■ **実施事項**
A: 抜粋テキストのうち、「タイヤ、履き物、工業用品など」から「応を図る――の8つをあげる。」まで(両端を含む)を一字も変えずに書き写してください。
B: 抜粋テキストによると、ゴム連合はどのような業種の組合で構成されていますか。

■ **抜粋テキスト**
非正規労働者の組織化に向けた考え方を整理/ゴム連合

タイヤ、履き物、工業用品などの業種の組合で構成するゴム連合は、定期大会で決定した運動方針の特徴として、①ウイズコロナ(コロナとの共存)において、ゴム産業に与える影響を注視し、雇用を維持するために有益な情報の提供および相談対応を行うとともに、必要に応じて支援を行う②ゼロ災害をめざし、組合員一人ひとりが安全意識の高揚や行動の変革に繋がるよう、施設・設備の安全対策、安全な人づくりの両面から取り組む③メンタルヘルス対策の強化に向けて、情報収集を行い加盟単組に展開する④定年年齢の延長・定年制廃止に関し、社会動向や他産別、他単組等の取り組み事例や先進事例の共有を図る⑤地協間交流など産別機能の強化に向けた取り組みを推進する⑥男女共同参画の取り組み方針の周知と多様性の理解促進に向け、新たな会議体を設置し、現状把握と課題の整理を行い、必要な取り組みを企画・推進する⑦非正規雇用労働者の組織化に向けた産別としての考え方を整理する⑧連合新会費制度移行について、中長期的な視点で対応を図る――の8つをあげる。

保存済みレコード
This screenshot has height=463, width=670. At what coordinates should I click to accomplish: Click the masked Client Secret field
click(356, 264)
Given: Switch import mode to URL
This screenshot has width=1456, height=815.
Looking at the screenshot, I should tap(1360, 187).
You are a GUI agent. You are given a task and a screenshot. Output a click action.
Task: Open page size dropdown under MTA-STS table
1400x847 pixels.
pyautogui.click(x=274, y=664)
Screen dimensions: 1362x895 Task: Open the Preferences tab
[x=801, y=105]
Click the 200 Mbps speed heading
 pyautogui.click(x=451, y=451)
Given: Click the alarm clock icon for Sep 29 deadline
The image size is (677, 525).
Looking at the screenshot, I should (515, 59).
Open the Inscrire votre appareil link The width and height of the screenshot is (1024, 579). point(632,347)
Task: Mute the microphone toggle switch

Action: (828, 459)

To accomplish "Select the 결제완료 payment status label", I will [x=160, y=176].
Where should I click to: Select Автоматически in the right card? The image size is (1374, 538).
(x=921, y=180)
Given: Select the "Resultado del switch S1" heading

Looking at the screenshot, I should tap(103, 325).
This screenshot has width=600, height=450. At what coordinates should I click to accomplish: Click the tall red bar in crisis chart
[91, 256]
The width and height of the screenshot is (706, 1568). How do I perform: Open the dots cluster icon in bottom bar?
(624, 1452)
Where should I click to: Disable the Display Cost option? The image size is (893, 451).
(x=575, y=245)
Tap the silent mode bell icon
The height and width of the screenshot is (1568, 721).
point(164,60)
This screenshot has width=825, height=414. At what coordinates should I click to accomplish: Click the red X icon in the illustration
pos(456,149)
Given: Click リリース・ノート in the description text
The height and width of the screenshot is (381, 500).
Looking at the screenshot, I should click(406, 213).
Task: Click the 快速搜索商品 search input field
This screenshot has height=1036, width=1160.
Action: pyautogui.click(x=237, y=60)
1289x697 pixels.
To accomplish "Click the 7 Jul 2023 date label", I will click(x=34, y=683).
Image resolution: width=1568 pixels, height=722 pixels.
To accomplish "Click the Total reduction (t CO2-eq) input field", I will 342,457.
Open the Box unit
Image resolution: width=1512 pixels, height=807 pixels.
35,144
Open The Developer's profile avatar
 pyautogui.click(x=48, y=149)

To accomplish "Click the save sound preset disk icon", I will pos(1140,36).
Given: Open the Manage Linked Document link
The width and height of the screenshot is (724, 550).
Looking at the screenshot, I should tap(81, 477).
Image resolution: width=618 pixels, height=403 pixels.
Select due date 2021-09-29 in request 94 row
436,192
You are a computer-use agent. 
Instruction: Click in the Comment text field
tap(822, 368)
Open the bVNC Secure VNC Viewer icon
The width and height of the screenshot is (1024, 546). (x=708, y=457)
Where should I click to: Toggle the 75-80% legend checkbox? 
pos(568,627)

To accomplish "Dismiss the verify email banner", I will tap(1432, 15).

■ **解答一覧**
A:
タイヤ、履き物、工業用品などの業種の組合で構成するゴム連合は、定期大会で決定した運動方針の特徴として、①ウイズコロナ(コロナとの共存)において、ゴム産業に与える影響を注視し、雇用を維持するために有益な情報の提供および相談対応を行うとともに、必要に応じて支援を行う②ゼロ災害をめざし、組合員一人ひとりが安全意識の高揚や行動の変革に繋がるよう、施設・設備の安全対策、安全な人づくりの両面から取り組む③メンタルヘルス対策の強化に向けて、情報収集を行い加盟単組に展開する④定年年齢の延長・定年制廃止に関し、社会動向や他産別、他単組等の取り組み事例や先進事例の共有を図る⑤地協間交流など産別機能の強化に向けた取り組みを推進する⑥男女共同参画の取り組み方針の周知と多様性の理解促進に向け、新たな会議体を設置し、現状把握と課題の整理を行い、必要な取り組みを企画・推進する⑦非正規雇用労働者の組織化に向けた産別としての考え方を整理する⑧連合新会費制度移行について、中長期的な視点で対応を図る――の8つをあげる。

B: タイヤ、履き物、工業用品などの業種の組合で構成されています。